Layer Key Inputs / Outputs Companies Operating Here Geographic Risk
1. Raw Materials Neodymium (motors), lithium/cobalt/nickel (batteries), aluminum/steel (frames), silicon (compute/sensors) Lynas Rare Earths (Australia), MP Materials (US), Albemarle (lithium), Glencore (cobalt) NdFeB magnets: China ~90% processing; lithium: Australia/Chile/Argentina; cobalt: DRC ~75%
2. Precision Components NdFeB magnets, precision bearings, encoder discs, carbon fiber structural panels NSK (Japan, bearings), SKF (Sweden, bearings), Renishaw (UK, encoders), Hexcel (US, carbon fiber) Bearing precision manufacturing: Japan and Sweden dominant
3. Motors & Drive Systems BLDC hub motors, servo motors, gearboxes (harmonic drive, cycloidal), wheel drive assemblies Maxon Motor (Swiss), Faulhaber (German), Nabtesco (Japan, cycloidal), Harmonic Drive (Japan/US), Parker Hannifin (US, hydraulics), Festo (German, pneumatics) Precision servo gearboxes: Japan-dominated (Nabtesco, Harmonic Drive); motors: Switzerland and Germany for precision, China for volume
4. Sensor & Compute Modules LiDAR, radar, cameras, depth sensors, compute boards Ouster (US), Luminar (US), Hesai 🇨🇳, RoboSense 🇨🇳, Stereolabs (French), NVIDIA (Jetson), Intel (RealSense, withdrawing) LiDAR: China (Hesai, RoboSense) taking volume share from US; radar: automotive-derived (Bosch, Continental)
5. Communications Subsystems WiFi 6/6E modules, 4G/5G cellular modules, MANET radios, private LTE Quectel 🇨🇳 (cellular modules), Cradlepoint/Ericsson (private LTE), Silvus (defense MANET), Persistent Systems (defense mesh) IoT cellular modules: Quectel (Chinese) dominant globally by volume
6. Power Subsystems 24–96V lithium-ion packs (NMC/LFP), BMS, opportunity charging hardware Flux Power (US, LFP), Inventus Power (US), EaglePicher (US, defense), Wiferion (German, wireless charging), WiBotic (US, wireless charging) LFP cells: CATL and BYD dominant; NMC cells: Samsung SDI, LGES
7. Platform Integration Complete robot system, navigation software, fleet management Boston Dynamics, Teradyne/MiR, Geek+ 🇨🇳, Ghost Robotics, Textron Systems, QinetiQ/Endeavor Platform assembly geography varies; software/AI integration increasingly in US and Europe

Key Supply Chain Notes

⚑ Shared supplier — Maxon Motor: Maxon is a critical precision motor supplier to Boston Dynamics, multiple surgical robot makers, and defense UGV programs simultaneously.

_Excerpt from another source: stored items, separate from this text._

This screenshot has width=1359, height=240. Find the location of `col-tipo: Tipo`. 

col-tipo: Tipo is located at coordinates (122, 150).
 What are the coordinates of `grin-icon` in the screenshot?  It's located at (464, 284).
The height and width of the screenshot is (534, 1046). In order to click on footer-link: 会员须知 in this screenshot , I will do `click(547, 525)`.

A Maxon supply disruption (single factory in Sachseln, Switzerland, plus Sexau, Germany) would affect multiple premium robotics programs at once.

⚑ Shared supplier — Nabtesco cycloidal gearboxes: Nabtesco holds a dominant position in cycloidal speed reducers (RV series) used in industrial robot joints. The same gearbox family specified into factory robot arms (FANUC, Yaskawa) is used in premium UGV joint designs. Production capacity constraints at Nabtesco are a recurring bottleneck during robot industry upcycles.

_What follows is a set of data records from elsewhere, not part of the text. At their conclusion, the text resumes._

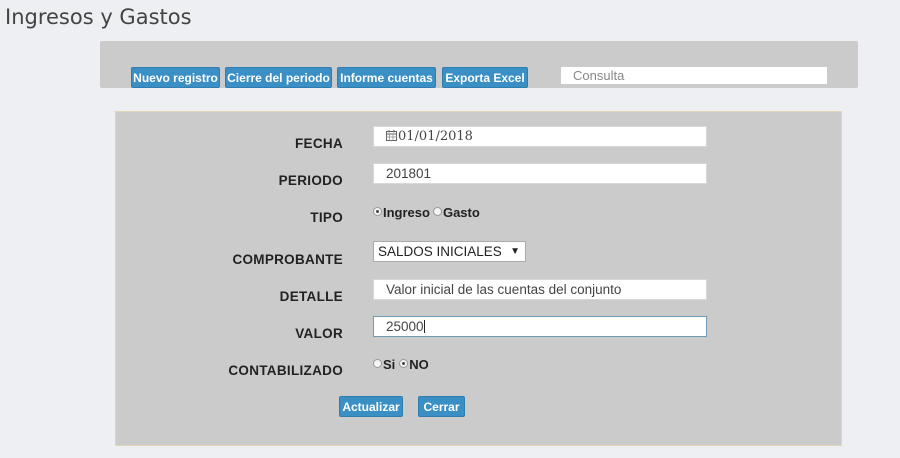 This screenshot has height=458, width=900. I want to click on valor-label: VALOR, so click(319, 334).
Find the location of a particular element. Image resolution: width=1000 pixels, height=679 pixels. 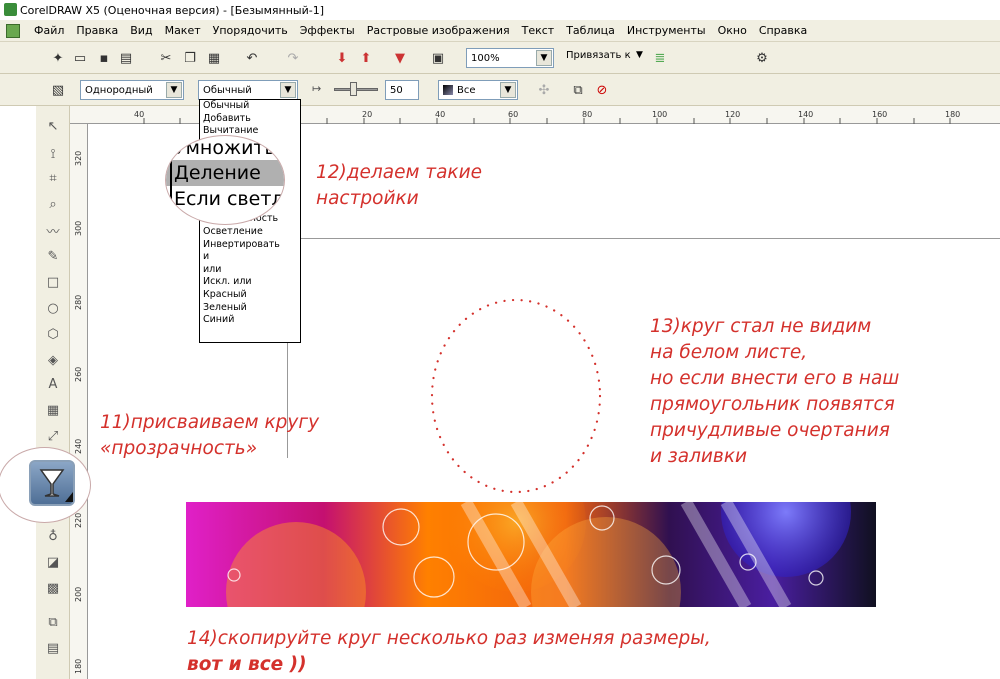

ruler-left-tick: 180 is located at coordinates (78, 666).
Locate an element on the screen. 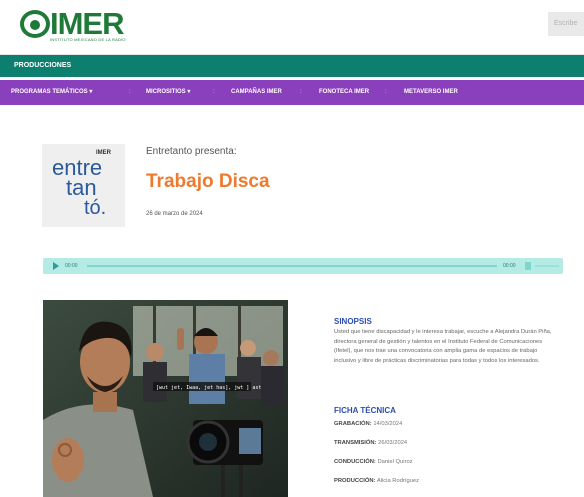  nav-item-programas-tematicos: PROGRAMAS TEMÁTICOS ▾ is located at coordinates (52, 92).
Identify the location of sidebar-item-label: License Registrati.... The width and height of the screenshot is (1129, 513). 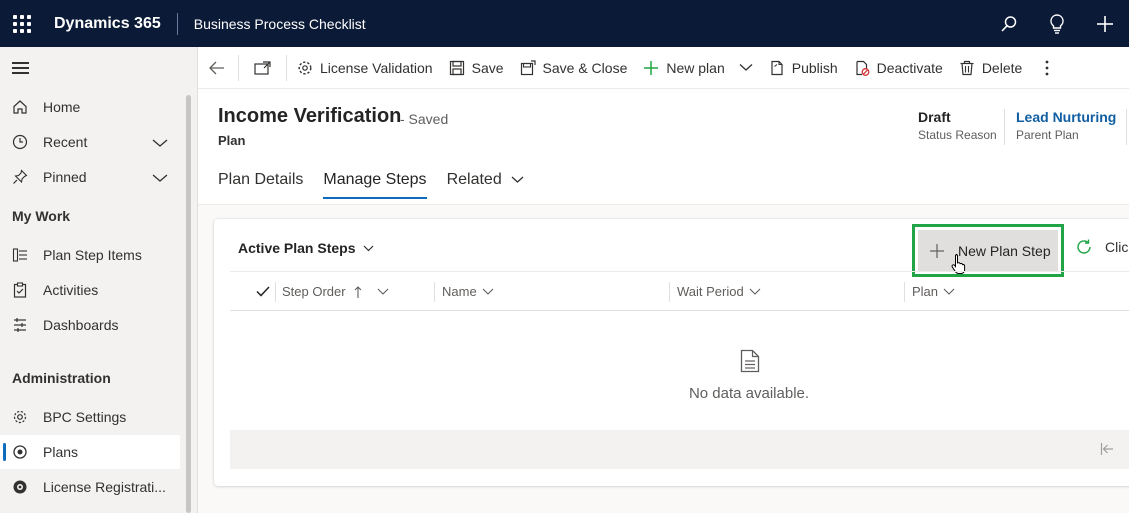
(104, 487).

Harmonic Drive vs. Nabtesco: These two Japanese companies together supply the precision gearboxes that define the performance ceiling of robotic joint design. Harmonic Drive (strain wave) excels at high precision in compact form; Nabtesco cycloidal excels at high stiffness and shock resistance. Boston Dynamics’ Spot uses both in different joints. Both are Japanese, privately or publicly held in Japan — limited US alternative supply.

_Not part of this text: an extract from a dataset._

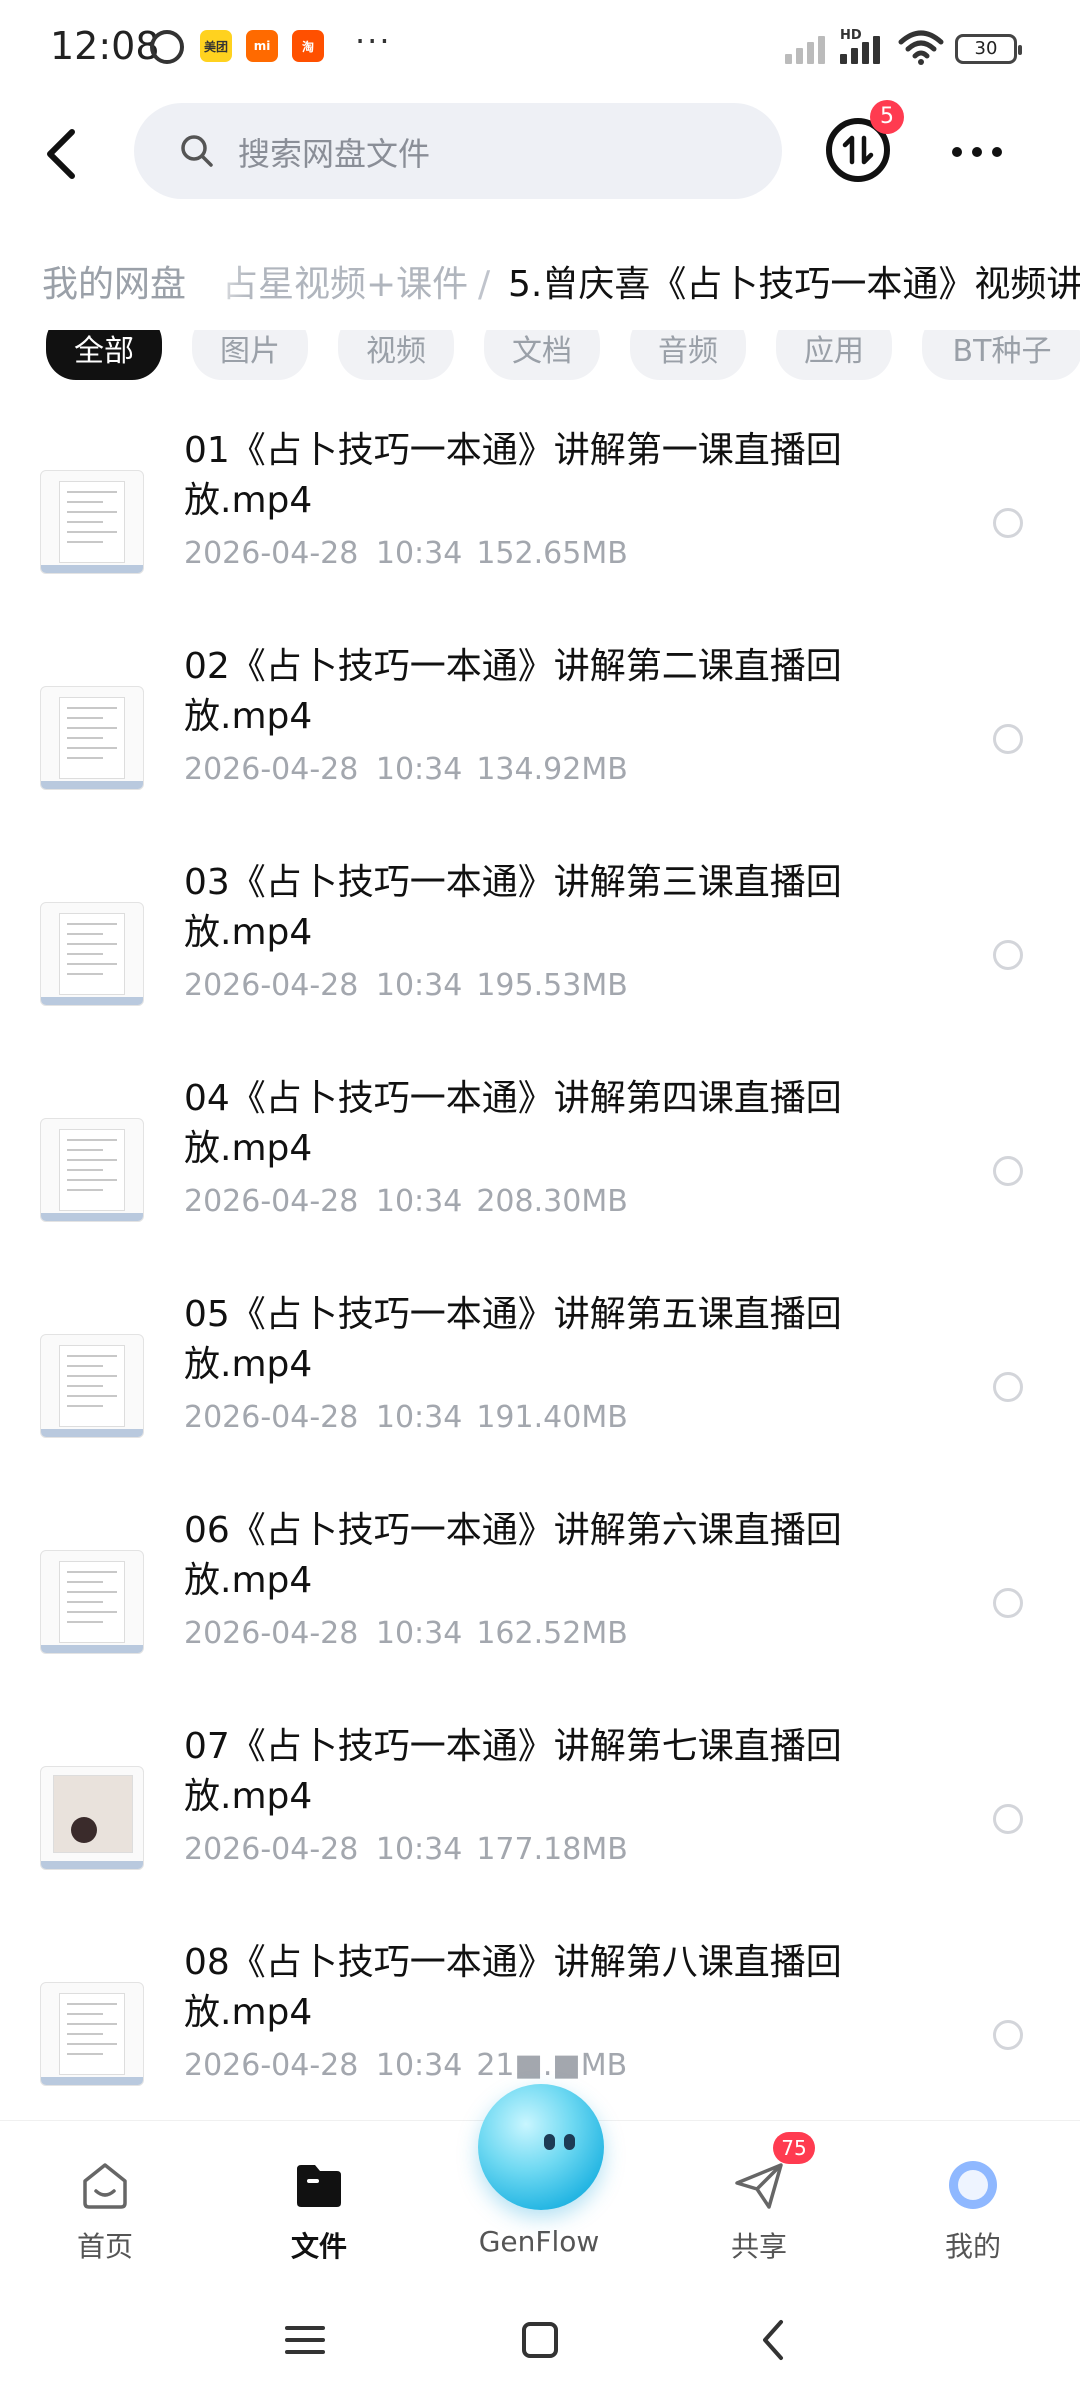 This screenshot has width=1080, height=2400. Describe the element at coordinates (540, 285) in the screenshot. I see `breadcrumb: 占星视频+课件 / 5.曾庆喜《占卜技巧一本通》视频讲 我的网盘` at that location.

Chinese AMR pricing pressure: Geek+, Hai Robotics, and Quicktron offer AMR platforms at 30–50% lower prices than Western competitors (MiR, Locus, Seegrid). This is a structural threat to US/European AMR companies that cannot easily compete on cost without moving manufacturing to China — which introduces the very data security concerns that differentiate them in sensitive facilities.